Dataset excerpts =>
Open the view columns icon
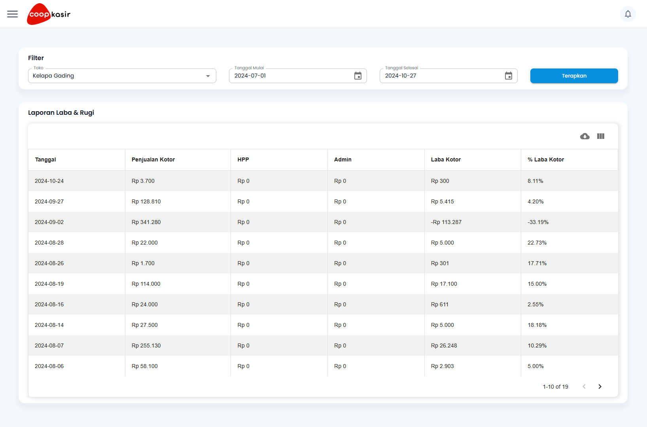Viewport: 647px width, 427px height. [x=600, y=137]
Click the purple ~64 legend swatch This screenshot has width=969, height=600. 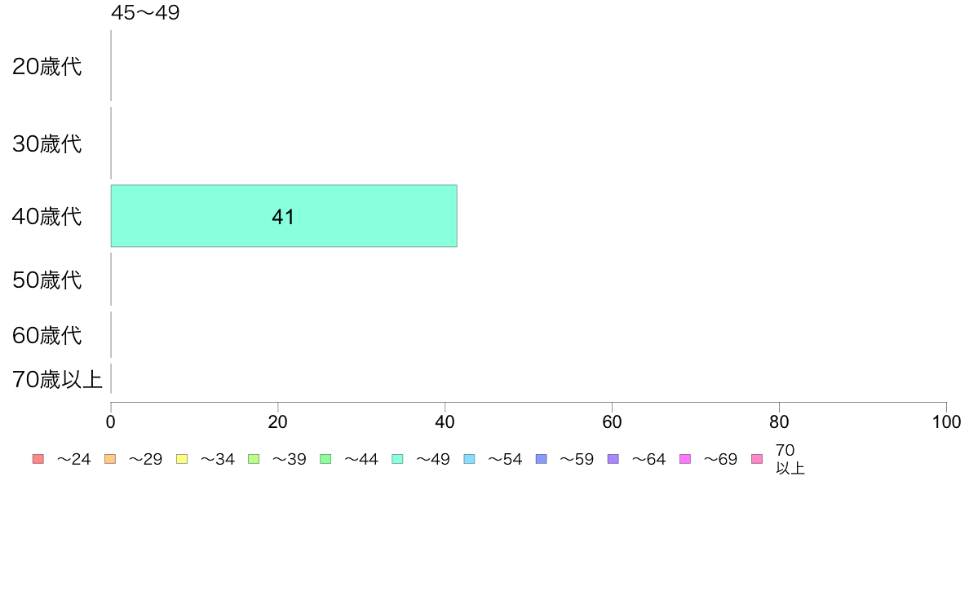tap(613, 459)
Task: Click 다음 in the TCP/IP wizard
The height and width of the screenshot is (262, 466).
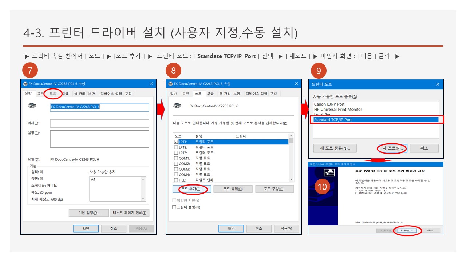Action: pos(406,230)
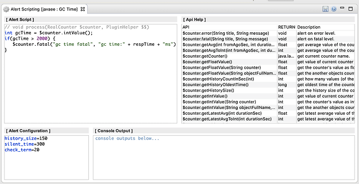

Required action => Every line from the line containing "Task: Click 다음 in the TCP/IP wizard" through the last line above is to be printed exactly. Pictures are not copied.

Answer box =>
Task: Click 다음 in the TCP/IP wizard
The height and width of the screenshot is (262, 466).
Action: pos(406,230)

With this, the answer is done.